Last autumn the principal of the John Wallis Church of England Academy, where I work as the head of external relations, summoned me to his office and presented me with a Yondr phone pouch – ‘You know, like the ones you get at concerts?’ I blinked at him, hoping this would disguise how uncool I am.
He handed me a pocket-sized fabric pouch with a magnetic latch that was opened using a special unlocking base. He had ordered one for every pupil in the school. His idea was that they would all put their phone inside their pouch first thing in the morning and it would not be released until the end of the school day. If students could still carry their phones around, it gave them more of a feeling of ownership than a policy which took all the phones away. Still, the scheme didn’t sound particularly groundbreaking to me.
Separating a teenager from their phone is worse than taking a dummy from a baby
How wrong I was. Fast-forward to the spring term and we’ve seen a 42 per cent decrease in low-level disruption sanctions, a 40 per cent decrease in after-school detentions and a 25 per cent decrease in truancy. These statistics don’t begin to do justice to the cultural change that the school has seen in such a short space of time. The pupils are better behaved and less distracted. They are noisier, yet more respectful.
One day in January, I was sitting working when there was suddenly a wave of commotion coming from the playground during break time. Using an inbuilt reflex all teachers seem to possess, the principal was in his coat and outside before I’d even noticed what was going on. From the window I saw a flurry of snow had begun to fall and outside students were running around, laughing and shouting. Why was this different? Because not one of them was experiencing it through a screen. They were enjoying themselves and making memories instead of capturing them.

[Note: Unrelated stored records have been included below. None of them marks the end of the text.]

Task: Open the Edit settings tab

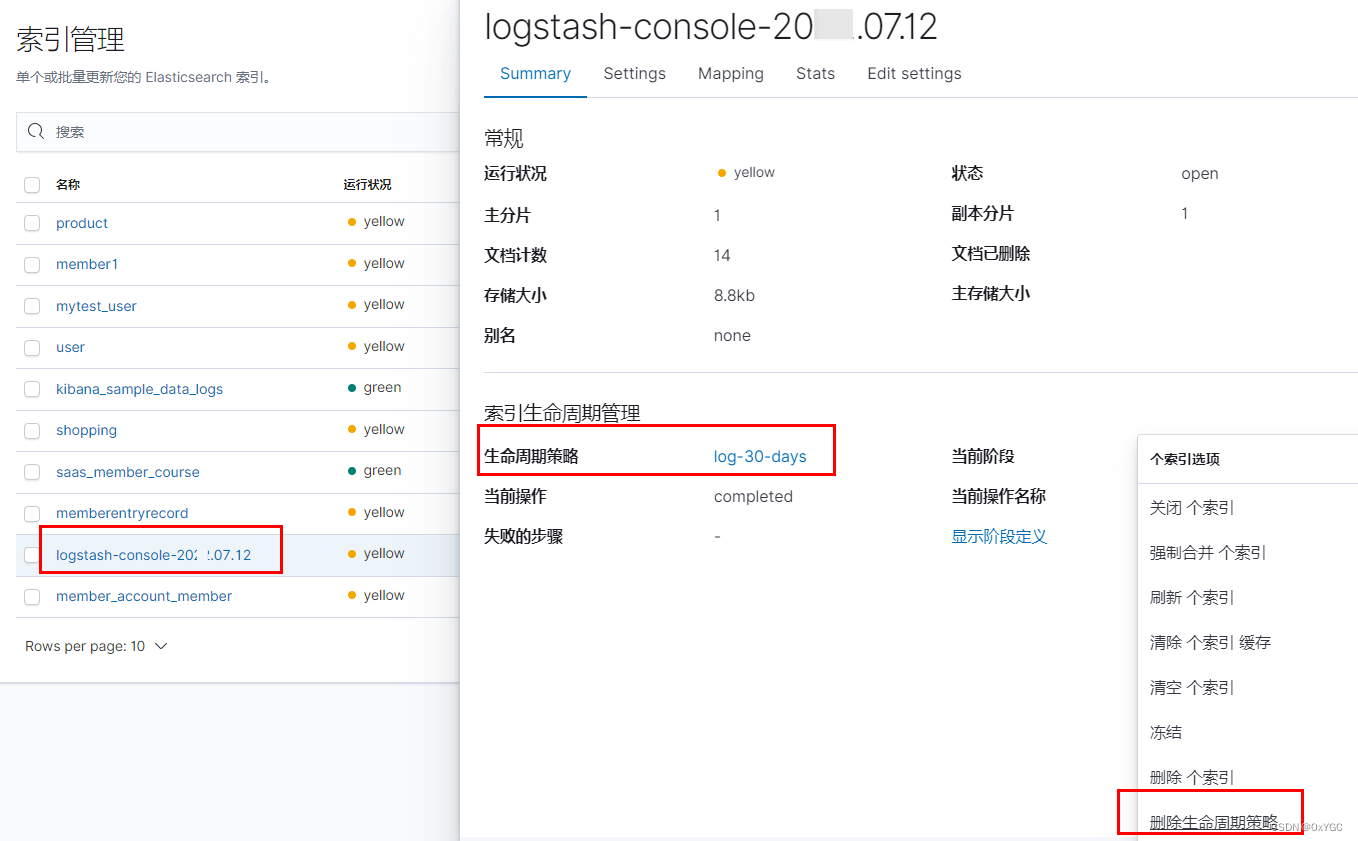Action: coord(913,73)
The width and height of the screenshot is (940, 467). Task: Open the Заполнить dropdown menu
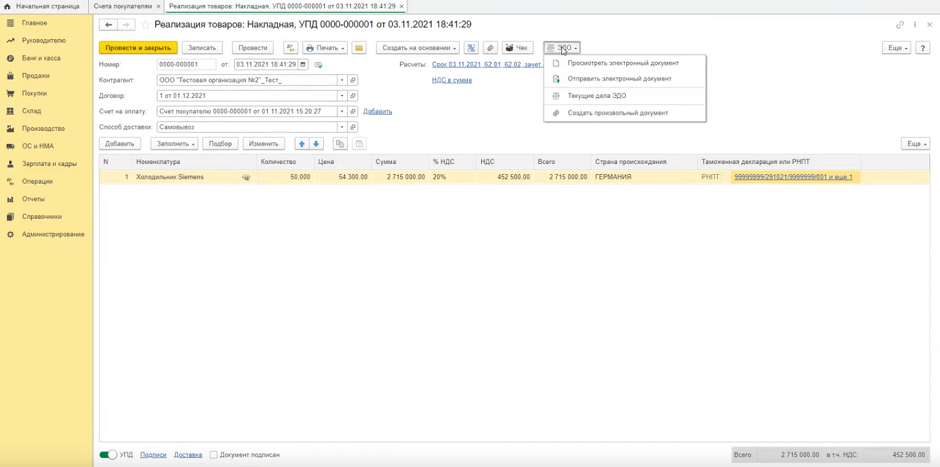174,144
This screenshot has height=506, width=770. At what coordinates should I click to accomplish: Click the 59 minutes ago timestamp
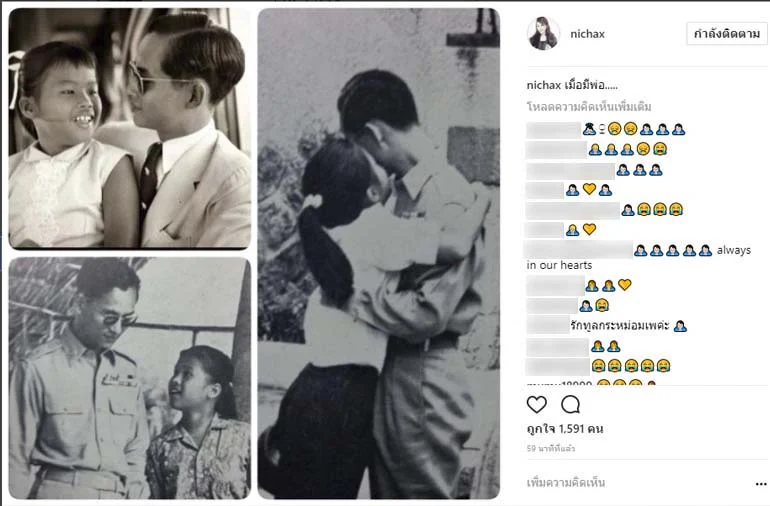[550, 449]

Break times are no longer sullen opportunities for students to sneak a glimpse at Snapchat. All the social skills that had diminished during the pandemic are being re–learnt, and the school has come alive with the noise of hundreds of pupils fully engaging with each other. Boys awkwardly approach girls at lunch rather than ‘sliding into their DMs’, and students are animated and energetic instead of sitting in silent huddles with their heads bowed, staring at a screen hidden from teachers in their inside blazer pocket.
Oppressive social-media notifications have stopped chipping into the day. The students themselves admit being more focused in lessons and more aware of the environment around them. I’ve noticed small changes such as pupils making more effort to hold doors open for staff and being more co-operative when challenged. Some teachers have reported a need to alter their lesson style because students are so much more attentive.
One unforeseen consequence was that students became anxious about knowing the time, particularly in lessons. Extra clocks were ordered to supplement those already around the school, but what we did not anticipate was just how few pupils were able to tell the time using an analogue clock. Digital interfaces have surrounded them ever since they understood the concept of time and without practising something you’re taught at a young age, or not as the case may be, this knowledge quickly evaporates.
When the new policy was first implemented, staff watched pupils go through the different stages of grief at the loss of their phones: denial, anger, bargaining, depression and acceptance. Separating a teenager from their phone is worse than taking a dummy from a baby, which is perhaps why so few schools are brave enough to have done it.
Breaking the addiction cycle has had an effect at home too. Parents have reported that their children are engaging more around the dinner table and depending less on their phones as they grow used to a world that doesn’t revolve around them. Other parents have asked about borrowing Yondr pouches for domestic use.
But what about parents who say: ‘I need to contact my child’? Tough. Until mobile phones, external communications during the school day were adult-to-adult. A parent would ring the school with news of a family emergency, a change in travel plans, a forgotten lunchbox, and this would always be dealt with by a member of staff. Depending on the urgency of the situation, the teacher would manage when and how a message was conveyed, from calling a student out of a lesson to visit the headteacher’s office, to a quiet word with a form tutor at break time. The aim was to cause as little disruption to the child’s day as possible. Contrast this with one parent who felt it was acceptable to text their child during a lesson to tell them their aunt had died, leaving them distraught for the rest of the day, without their family around them to provide comfort.
While students at the John Wallis Academy do not have the freedom to access their phones during the school day, what they do have is the freedom to be a child. Without the distractions of social media, parental presence and the auto-response of encountering each moment through the camera, they are given a chance to experience the childhood we didn’t realise we were so lucky to have.